◆ **WHAT TO PRODUCE**: Rewrite the records below, replacing every "pixels" with "px" and leaving everything else unchanged. Omit the pictures from your answer.
** START OF GIVEN DATA **
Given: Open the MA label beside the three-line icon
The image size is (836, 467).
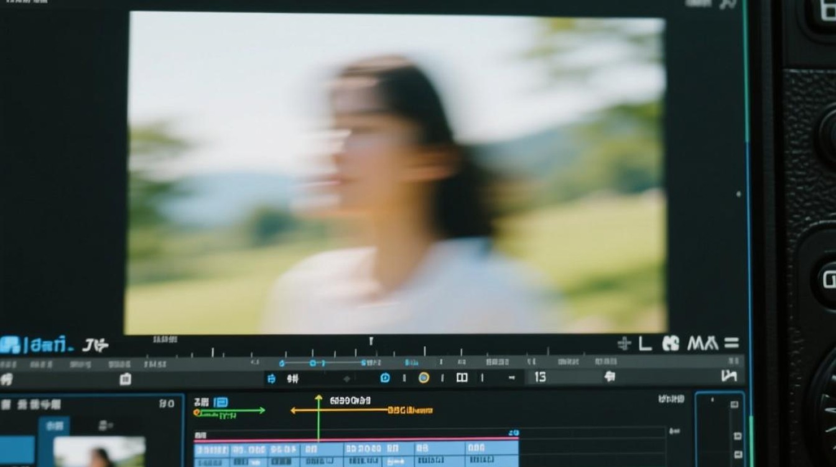Looking at the screenshot, I should [x=702, y=343].
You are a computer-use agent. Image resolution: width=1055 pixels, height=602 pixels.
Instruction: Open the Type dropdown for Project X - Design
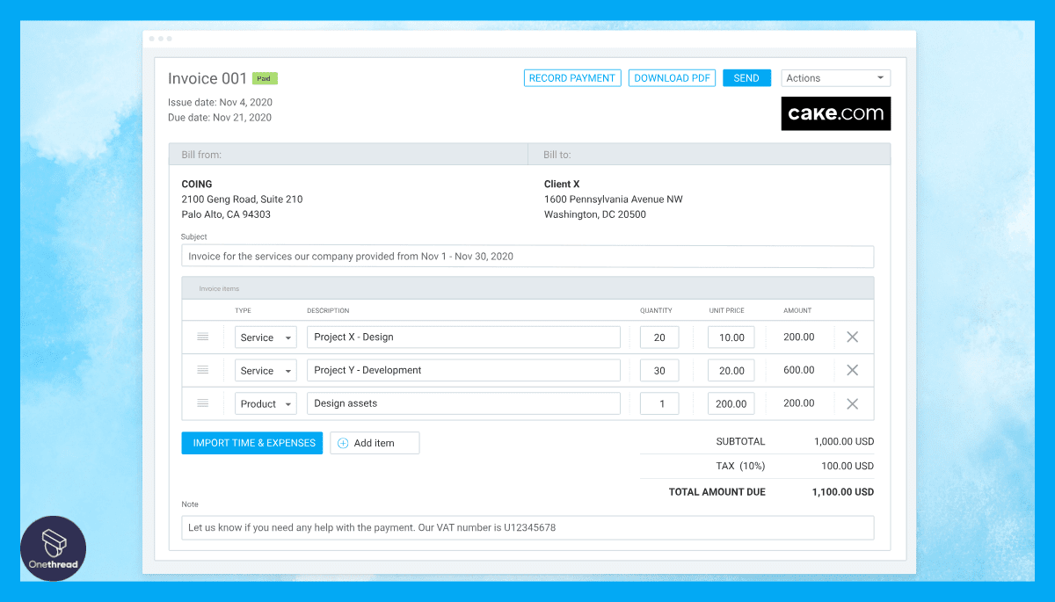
** END OF GIVEN DATA **
◆ **CORRECT ANSWER**:
Given: Open the MA label beside the three-line icon
The image size is (836, 467).
Looking at the screenshot, I should [x=702, y=343].
You are a computer-use agent. Image resolution: width=1055 px, height=602 px.
Instruction: Open the Type dropdown for Project X - Design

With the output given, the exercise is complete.